### Exercise
Work out how many lines of the listing hold the string "pixels", then answer with that number and nothing else.

•••••

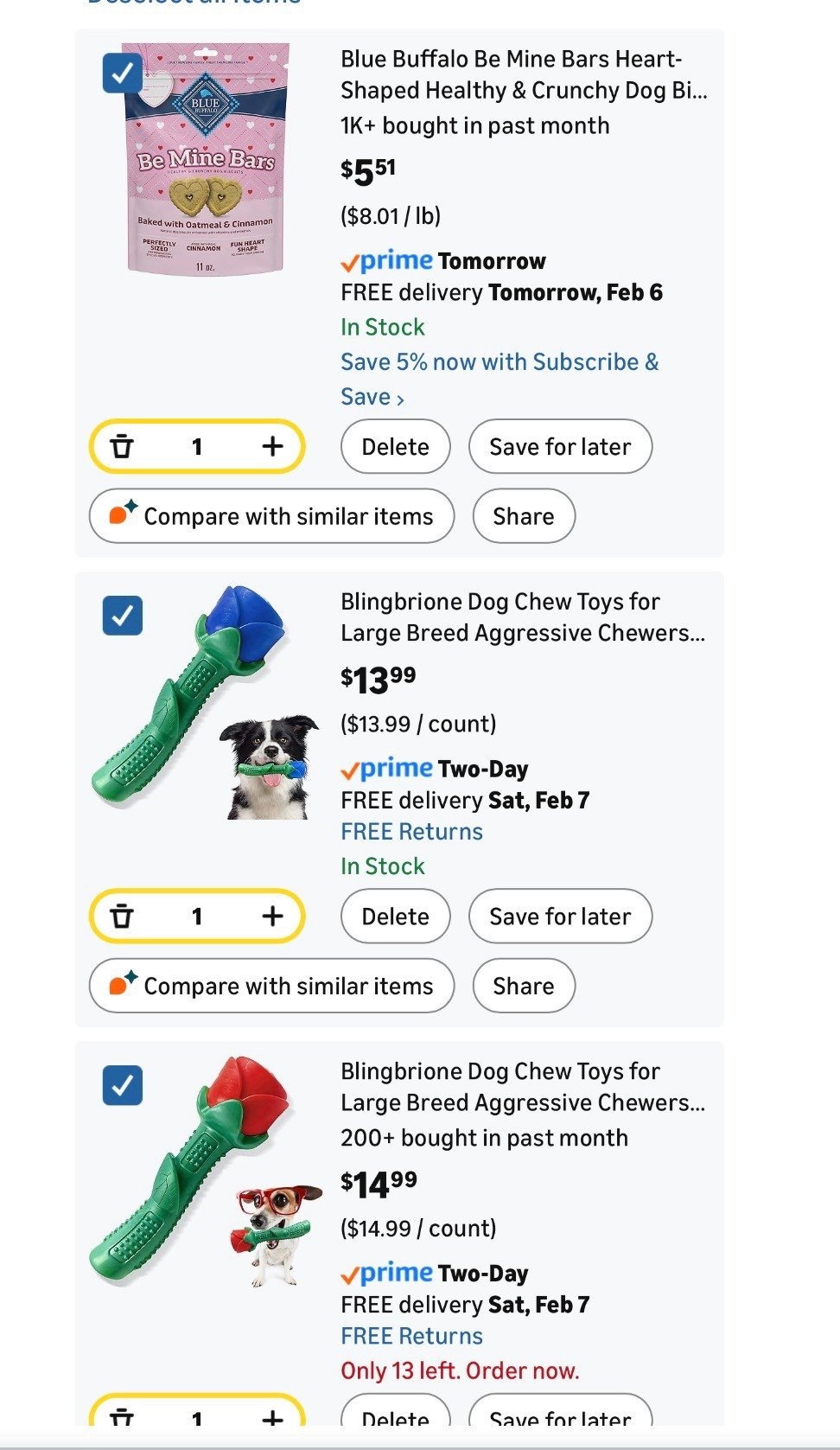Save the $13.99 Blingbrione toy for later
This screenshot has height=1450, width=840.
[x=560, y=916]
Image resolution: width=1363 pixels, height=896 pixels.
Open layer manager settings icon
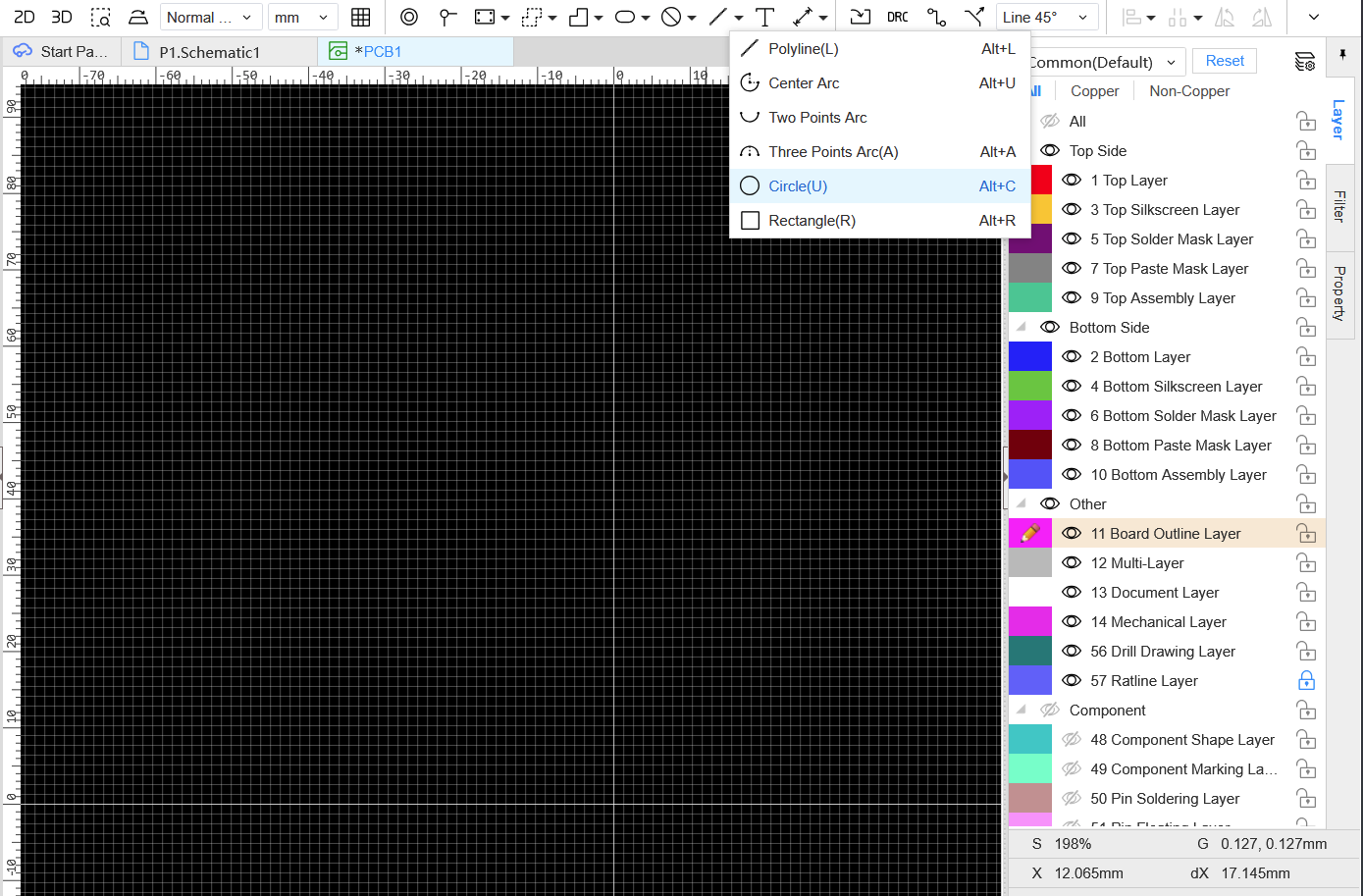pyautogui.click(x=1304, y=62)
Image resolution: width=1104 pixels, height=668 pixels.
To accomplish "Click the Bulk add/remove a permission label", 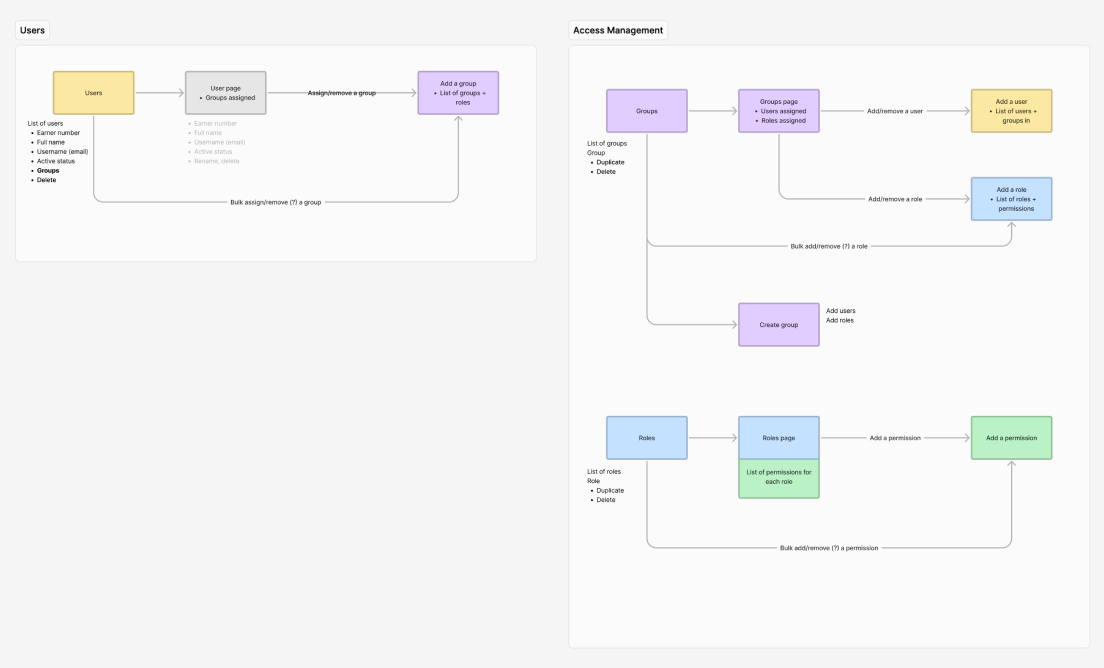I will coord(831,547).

•••••

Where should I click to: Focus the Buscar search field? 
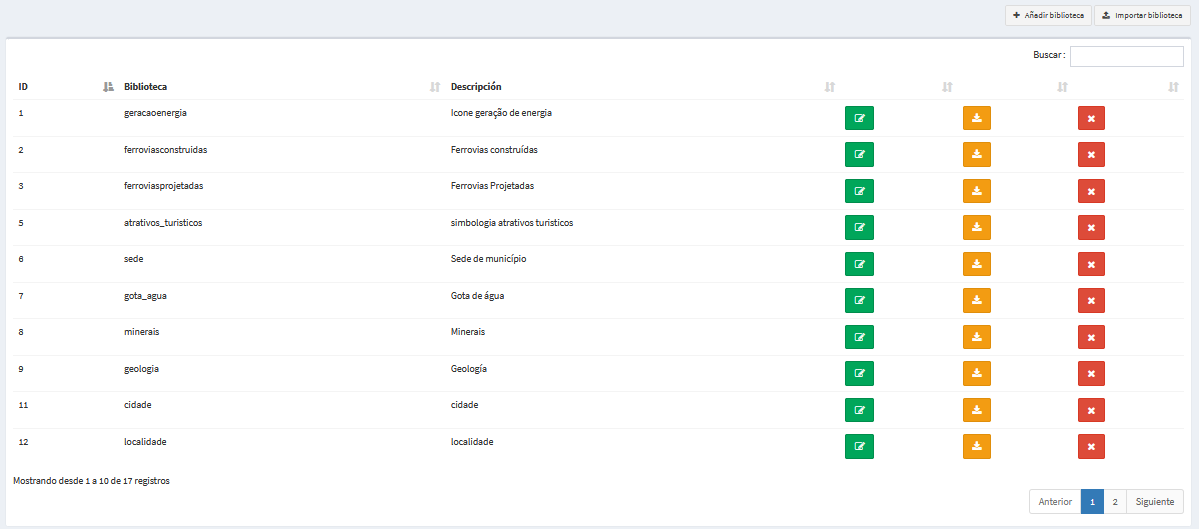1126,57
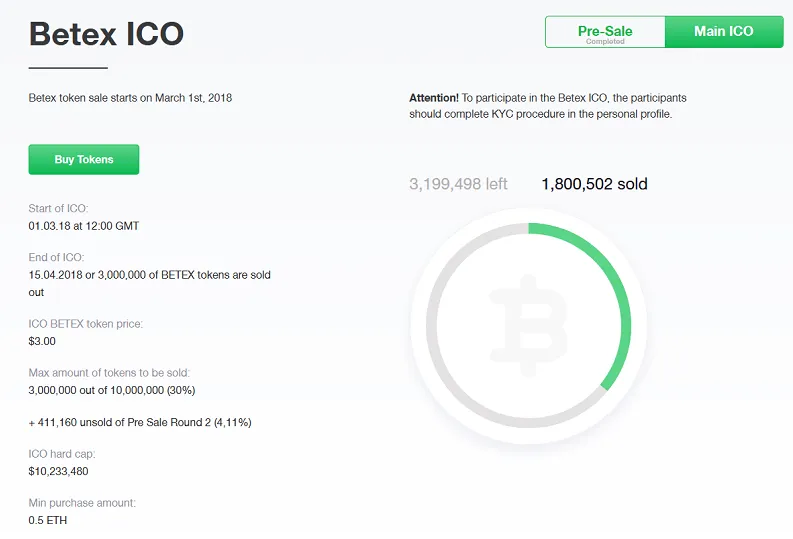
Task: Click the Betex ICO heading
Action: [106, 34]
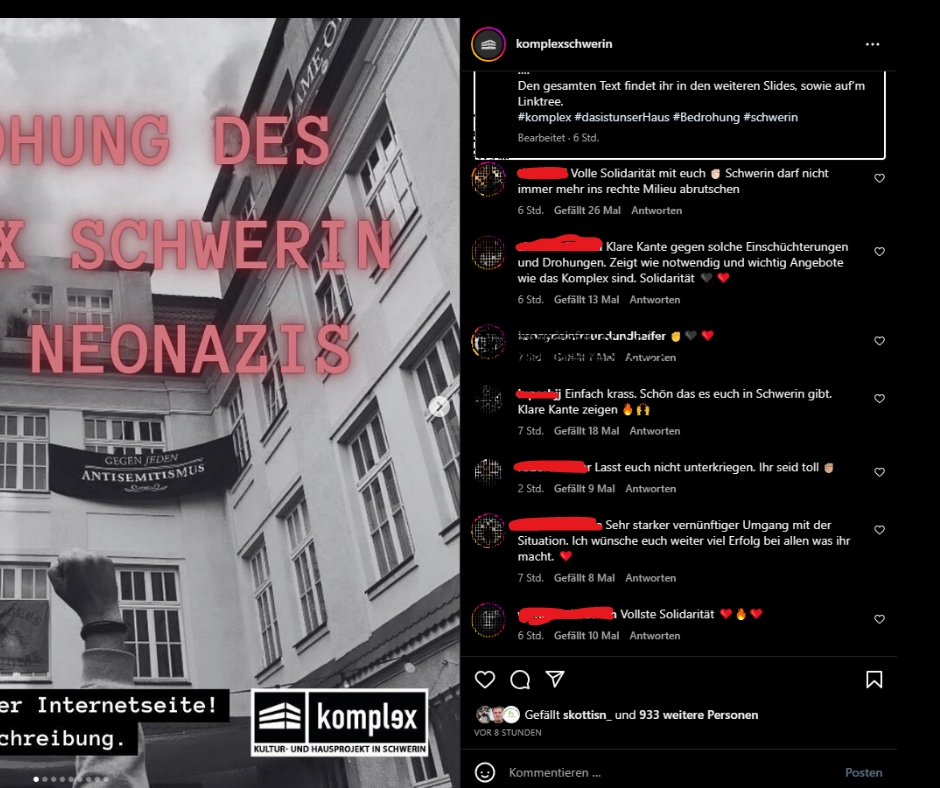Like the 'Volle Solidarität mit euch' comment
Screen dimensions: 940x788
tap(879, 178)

•••••

### Response to this exercise
2